For many years, Gordillo was a powerful figure in Mexican politics and once led Pena Nieto's Institutional Revolutionary Party (PRI) in the lower house Chamber of Deputies.
"Gordillo represented the incredible hold that vested interests have had over Mexican politics, the economy and society over the past 20 years or so," said Duncan Wood, Director of the Woodrow Wilson Centres Mexico Institute.
The union long had a cosy relationship with the PRI, and Gordillo's arrest could help reset the party's reputation, which has long been synonymous with cronyism, corruption and backroom deals.
Gordillo broke with PRI party leaders before the 2006 presidential election and founded the small New Alliance Party. That may have made her more vulnerable to investigation, especially once she made it clear she would oppose any reforms that weakened her union.
Politicians close to Gordillo were notably reluctant to defend her. The New Alliance Party said in a statement it would not issue opinions on the judicial process. Gordillo's daughter has said she does not want to talk about it.
Pena Nieto has insisted the arrest of Gordillo has nothing to do with politics, but inside Mexico it is widely seen as a clear message from his government that it will push ahead with economic and political reforms and will go after troublesome officials who try to block change.

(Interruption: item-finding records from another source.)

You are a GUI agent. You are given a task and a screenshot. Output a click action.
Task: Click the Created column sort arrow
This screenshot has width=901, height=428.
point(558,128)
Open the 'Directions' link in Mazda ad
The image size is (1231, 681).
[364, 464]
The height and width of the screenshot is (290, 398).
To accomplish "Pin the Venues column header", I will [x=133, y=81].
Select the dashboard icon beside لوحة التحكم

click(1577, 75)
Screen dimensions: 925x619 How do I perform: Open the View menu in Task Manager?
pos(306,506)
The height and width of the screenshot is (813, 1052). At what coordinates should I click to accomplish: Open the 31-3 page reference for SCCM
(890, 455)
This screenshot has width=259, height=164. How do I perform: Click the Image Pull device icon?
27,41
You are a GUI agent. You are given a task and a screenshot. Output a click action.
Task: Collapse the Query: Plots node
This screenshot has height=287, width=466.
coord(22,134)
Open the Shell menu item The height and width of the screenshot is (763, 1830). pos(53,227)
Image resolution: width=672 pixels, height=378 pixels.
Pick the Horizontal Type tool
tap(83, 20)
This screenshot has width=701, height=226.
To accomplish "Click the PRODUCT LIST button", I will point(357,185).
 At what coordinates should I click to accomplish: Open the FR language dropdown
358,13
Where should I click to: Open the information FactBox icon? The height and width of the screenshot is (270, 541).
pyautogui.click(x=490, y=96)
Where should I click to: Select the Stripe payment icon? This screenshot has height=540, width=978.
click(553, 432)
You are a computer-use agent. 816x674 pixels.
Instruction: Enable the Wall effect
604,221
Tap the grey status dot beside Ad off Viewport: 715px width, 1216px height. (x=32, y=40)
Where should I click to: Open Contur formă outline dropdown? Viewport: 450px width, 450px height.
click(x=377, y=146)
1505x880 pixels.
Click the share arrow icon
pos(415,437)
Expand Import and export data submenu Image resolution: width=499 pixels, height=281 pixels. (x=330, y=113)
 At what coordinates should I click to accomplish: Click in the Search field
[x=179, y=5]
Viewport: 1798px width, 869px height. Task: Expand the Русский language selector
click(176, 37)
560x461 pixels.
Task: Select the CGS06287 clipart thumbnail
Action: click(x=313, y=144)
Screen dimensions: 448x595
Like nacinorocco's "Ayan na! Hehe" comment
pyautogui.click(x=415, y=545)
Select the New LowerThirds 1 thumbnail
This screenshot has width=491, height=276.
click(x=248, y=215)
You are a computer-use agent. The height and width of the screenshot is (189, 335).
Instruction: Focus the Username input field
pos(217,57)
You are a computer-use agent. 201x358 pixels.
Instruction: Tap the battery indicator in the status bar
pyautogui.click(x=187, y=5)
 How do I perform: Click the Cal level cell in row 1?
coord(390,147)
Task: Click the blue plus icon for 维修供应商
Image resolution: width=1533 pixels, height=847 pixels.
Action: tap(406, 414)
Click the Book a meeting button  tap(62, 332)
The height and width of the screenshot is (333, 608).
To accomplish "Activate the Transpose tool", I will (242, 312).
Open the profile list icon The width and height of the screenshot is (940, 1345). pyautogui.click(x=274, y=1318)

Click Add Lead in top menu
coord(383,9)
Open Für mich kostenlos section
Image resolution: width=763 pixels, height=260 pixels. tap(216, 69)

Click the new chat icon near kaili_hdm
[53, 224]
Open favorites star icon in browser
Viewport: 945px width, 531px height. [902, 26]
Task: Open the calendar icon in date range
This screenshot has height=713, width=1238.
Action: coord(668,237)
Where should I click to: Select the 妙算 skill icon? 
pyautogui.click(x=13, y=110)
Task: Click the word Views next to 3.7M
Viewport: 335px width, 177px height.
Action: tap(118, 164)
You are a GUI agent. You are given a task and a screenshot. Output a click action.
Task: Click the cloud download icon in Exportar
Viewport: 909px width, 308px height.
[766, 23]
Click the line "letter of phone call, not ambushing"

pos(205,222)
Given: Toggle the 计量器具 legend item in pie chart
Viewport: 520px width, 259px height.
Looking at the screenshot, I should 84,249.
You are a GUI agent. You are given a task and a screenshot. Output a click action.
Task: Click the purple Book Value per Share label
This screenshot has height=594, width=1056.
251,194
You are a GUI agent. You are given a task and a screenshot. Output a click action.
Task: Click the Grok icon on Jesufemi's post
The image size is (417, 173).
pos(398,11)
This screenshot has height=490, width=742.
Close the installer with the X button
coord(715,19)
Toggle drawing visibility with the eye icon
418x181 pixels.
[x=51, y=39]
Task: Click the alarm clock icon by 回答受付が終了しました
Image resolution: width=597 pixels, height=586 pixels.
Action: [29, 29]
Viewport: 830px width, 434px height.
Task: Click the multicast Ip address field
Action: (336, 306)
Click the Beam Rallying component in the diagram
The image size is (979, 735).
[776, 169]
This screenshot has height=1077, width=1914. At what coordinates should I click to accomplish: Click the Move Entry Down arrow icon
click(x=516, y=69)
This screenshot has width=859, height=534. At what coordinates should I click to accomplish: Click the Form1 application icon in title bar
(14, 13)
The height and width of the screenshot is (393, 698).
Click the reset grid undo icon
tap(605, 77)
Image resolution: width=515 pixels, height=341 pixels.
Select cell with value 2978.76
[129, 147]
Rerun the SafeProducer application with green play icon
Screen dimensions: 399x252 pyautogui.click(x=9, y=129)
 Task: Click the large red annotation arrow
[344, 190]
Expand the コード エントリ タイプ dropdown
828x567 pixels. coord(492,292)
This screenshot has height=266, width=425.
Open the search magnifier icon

"This goes way beyond education. It's about sending a signal to other unions in particular that they need to come on board to the government's program," Wood said. "As it has played out, I think it has been a stroke of genius."
Mexico's public education system is in a mess, dragging on the potential growth of Latin America's No.2 economy, and many people blame Gordillo and other union leaders for blocking efforts to improve teaching standards.
Some teachers often skive classes themselves, while final year students doing social service are sent in as substitutes for teachers who take jobs within the union and continue to receive their pay packets.
Teaching positions can be passed down through families even in the absence of qualifications, or are simply sold under the table or bartered for cars or other assets.
And with no annual collective bargaining contract for teachers, Gordillo has had the power to demand pay raises and an array of benefits for teachers from the government.
The education revamp aims to tame the union, lift teaching standards and workers' education levels. It was signed by Pena Nieto on Monday, but still requires a new law on implementation.